17. Kenyataan Pahit

7.3K 952 145
                                    

Sehari setelah aku bertengkar dengan Axel, komunikasi di antara kami mulai berhenti. Axel tidak lagi mencampuri hidupku-menganggap kalau sudah tak ada hubungan diantara kami. Dia berhenti menjemputku, dia berhenti menghubungiku, dan dia tidak lagi berbicara denganku-bahkan melirik saja tidak. Axel seperti orang asing yang tak pernah kenal denganku sebelumnya.

Dan bodohnya aku hanya bisa diam menanggapi hal itu. Aku sendiri merasa bingung akan perasaanku terhadap Axel. Seharusnya aku senang karena bisa terbebas dari Axel, tapi mengapa hatiku malah merasa sedih?

"Argh, nyebelin!" Aku menggeram kesal di sepanjang koridor. Semenjak kejadian kemarin, banyak yang memandangku sinis khususnya para penggemar Axel dan Mas Zeril. Mereka benci kepadaku karena membuat duo most wanted itu bertengkar.

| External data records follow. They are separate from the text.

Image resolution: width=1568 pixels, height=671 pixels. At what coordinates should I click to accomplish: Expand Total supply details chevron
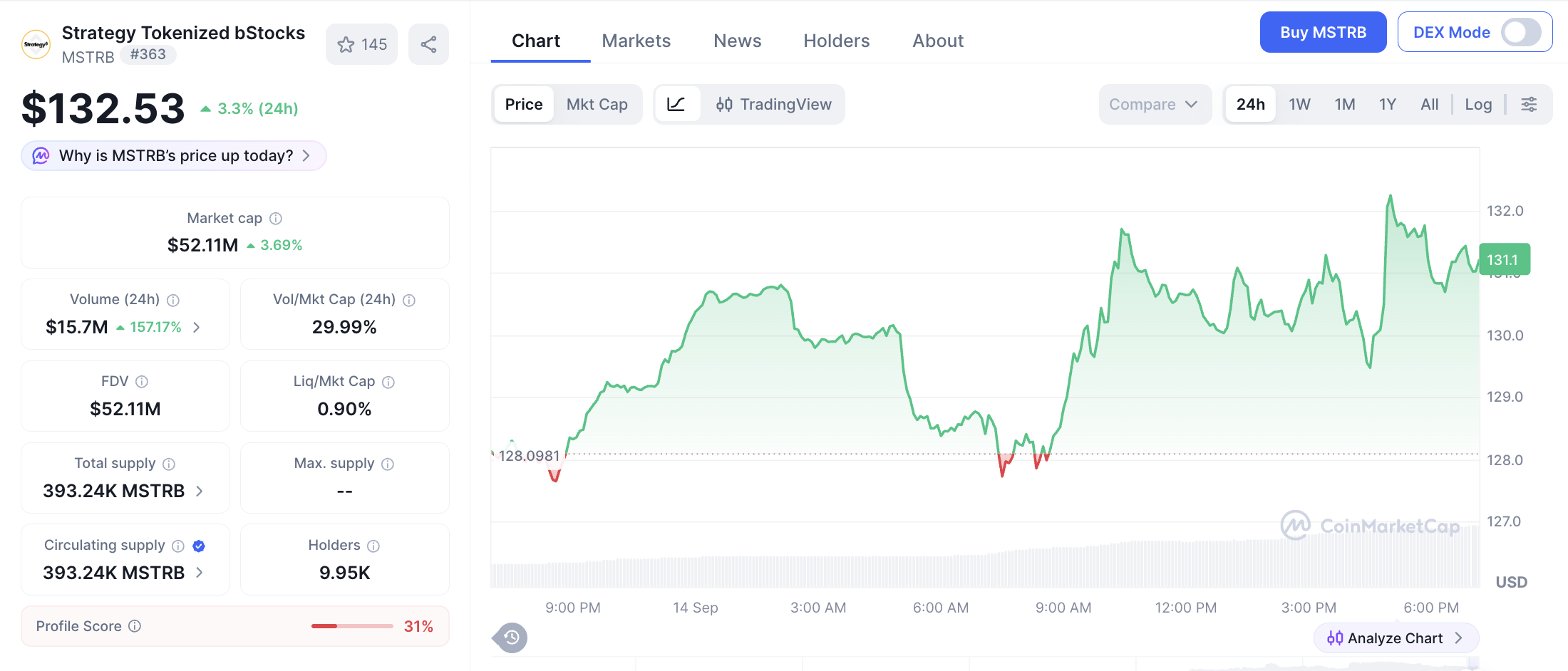click(200, 491)
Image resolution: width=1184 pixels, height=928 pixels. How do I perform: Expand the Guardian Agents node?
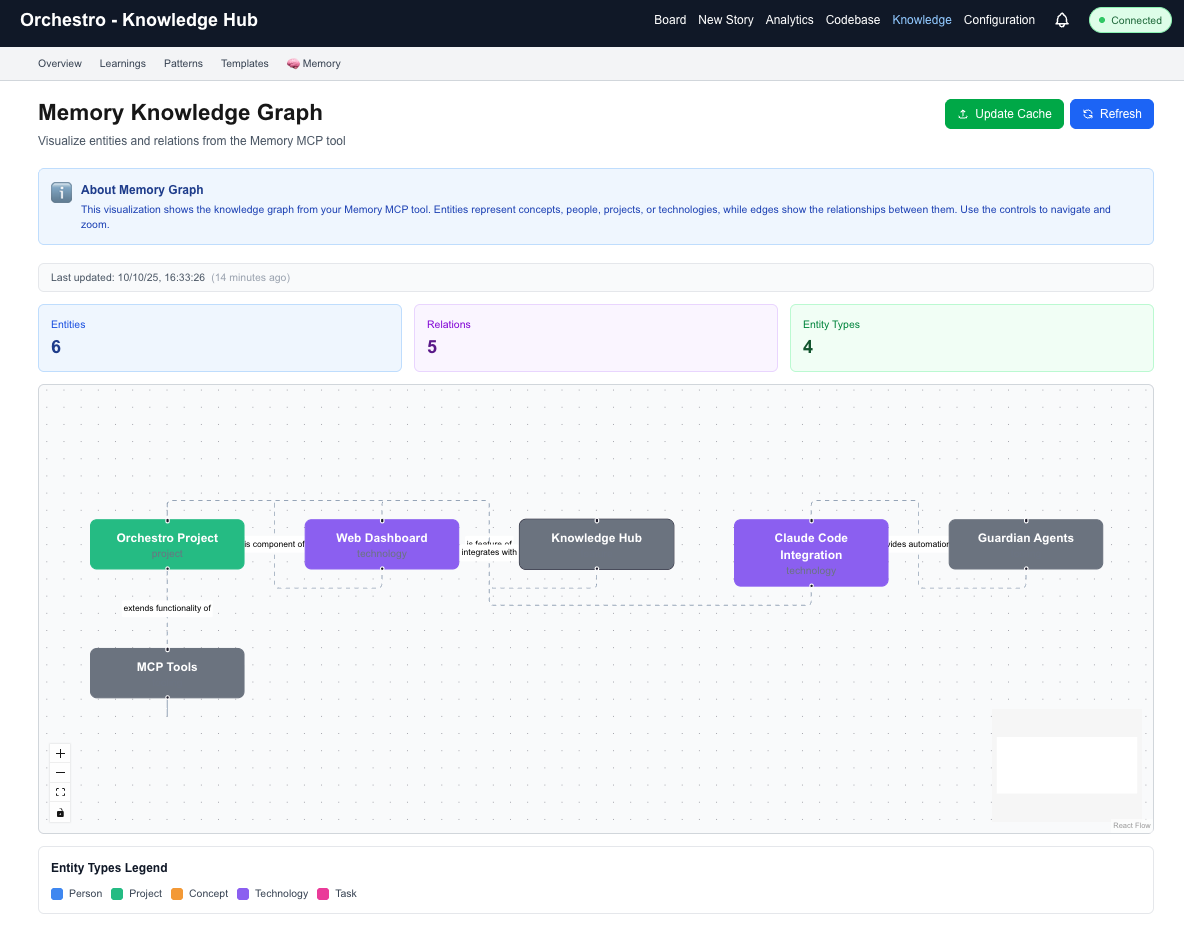(x=1025, y=543)
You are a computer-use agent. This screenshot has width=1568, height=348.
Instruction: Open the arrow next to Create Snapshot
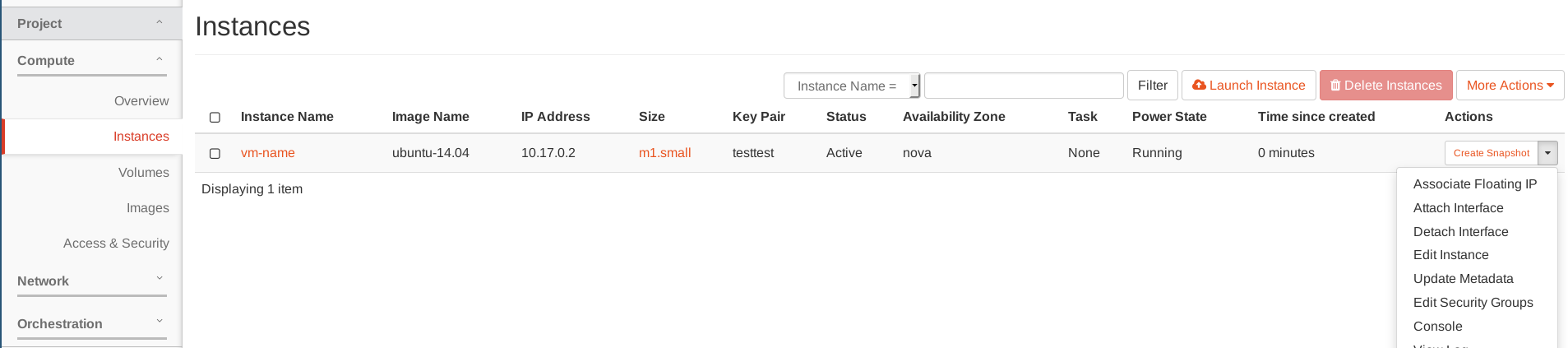[x=1548, y=153]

Tapi aku cuek saja. Toh itu mata mereka, suka-suka mereka dong mau lihat aku kayak gimana. Tapi kalau udah terlalu over, ya gampanglah tinggal colok doang!

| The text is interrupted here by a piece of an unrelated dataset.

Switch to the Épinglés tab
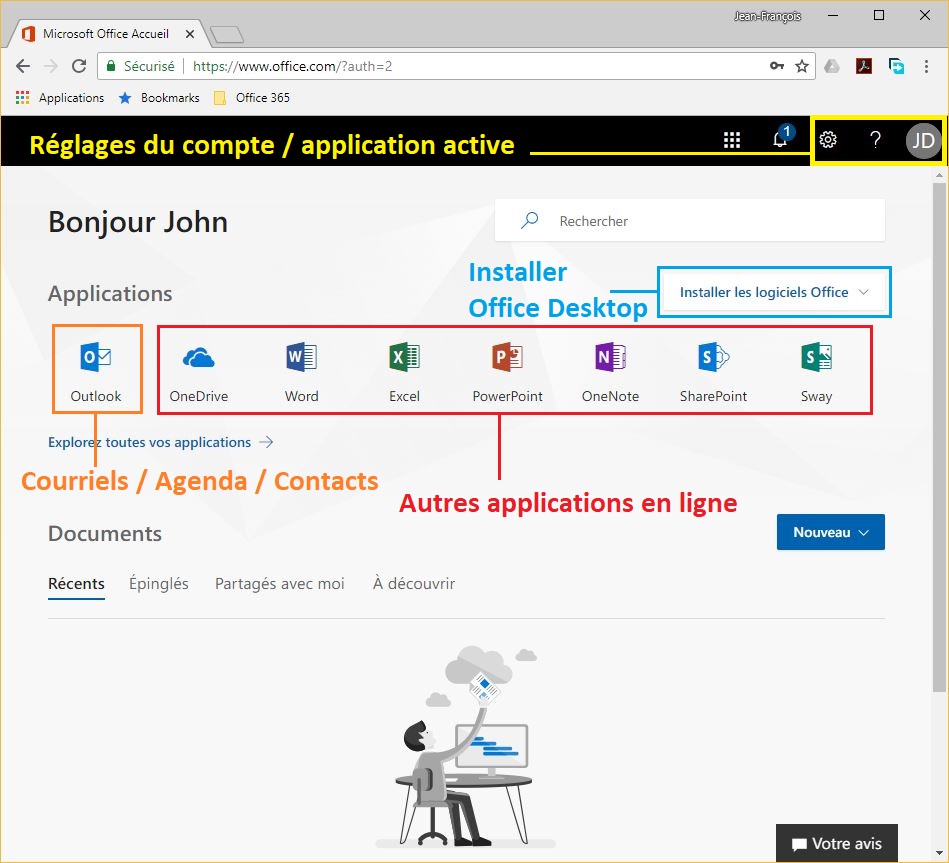 click(158, 584)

"Anjir pake ramai segala!" Aku menggerutu ketika mendapati suasana kantin yang lebih ramai daripada biasanya. Dan seperti sebelumnya, banyak yang secara terang-terangan menatapku tidak suka.

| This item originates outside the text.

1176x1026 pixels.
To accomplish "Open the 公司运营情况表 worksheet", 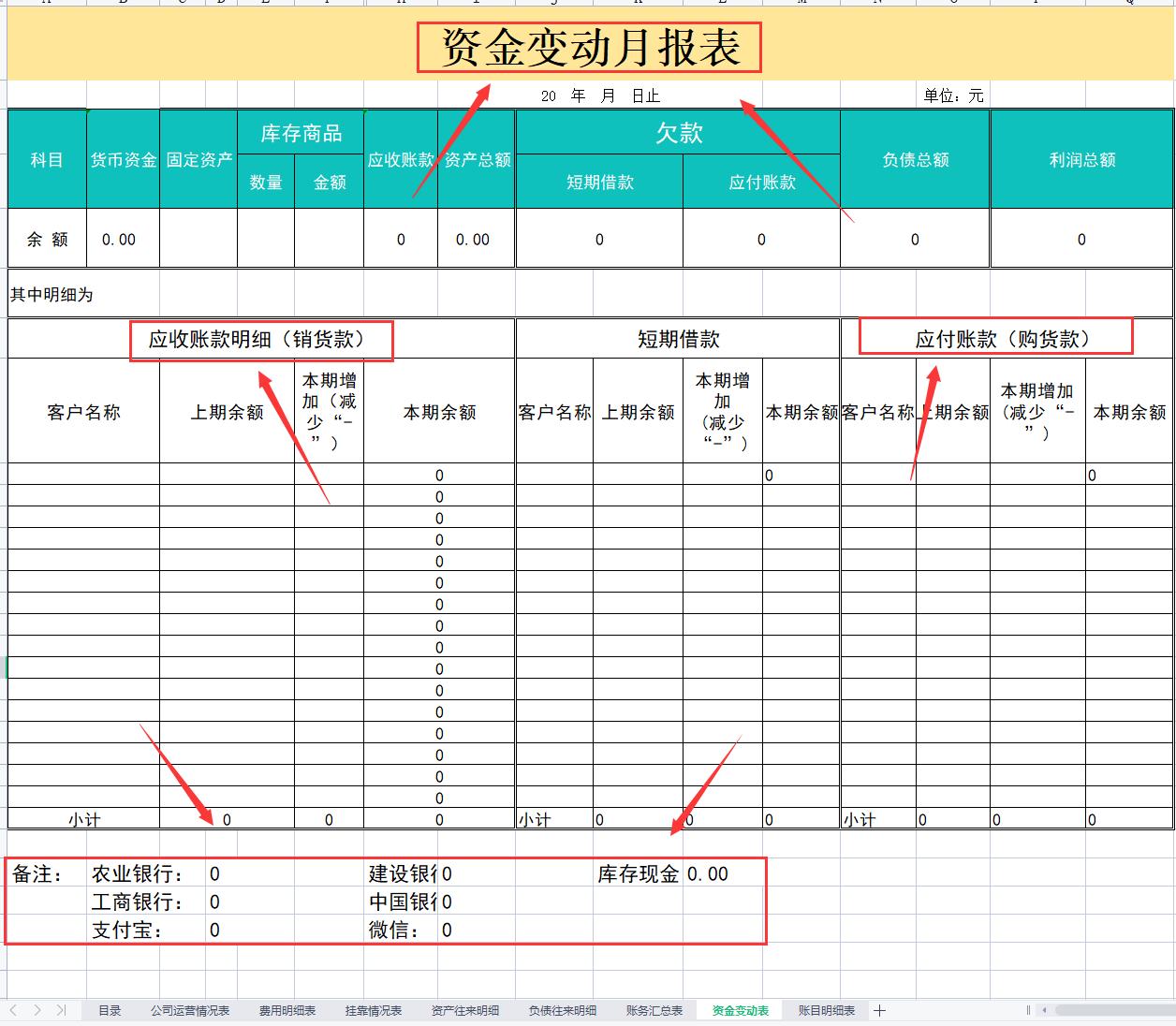I will 189,1010.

"Bakso sama es jeruk, Bang Mel!"

Aku berteriak setelah duduk di kursi paling pojok kantin. Terlalu malas berada di tengah-tengah karena aku tidak ingin lebih menyita perhatian. Ponselku berdering, dan aku segera mengambilnya dari saku rok. Masih ingat bukan kalau menaruh ponsel di saku baju bisa memicu kanker?

From : Abang o²n

Rin, gue nemu uang seratus ribu di jalan! :D

Aku memejamkan mata sembari meremas ponselku seolah ingin meremukkannya. Aku harus selalu mengingat kalau Bang Rion adalah saudara kandungku.

"Gue boleh duduk disini?"

Aku mendongak dan menatap seorang cowok yang tidak pernah aku sukai selama ini. Namun aku rasa dia bisa mengalihkan kekesalanku untuk sementara waktu. "Boleh, duduk aja."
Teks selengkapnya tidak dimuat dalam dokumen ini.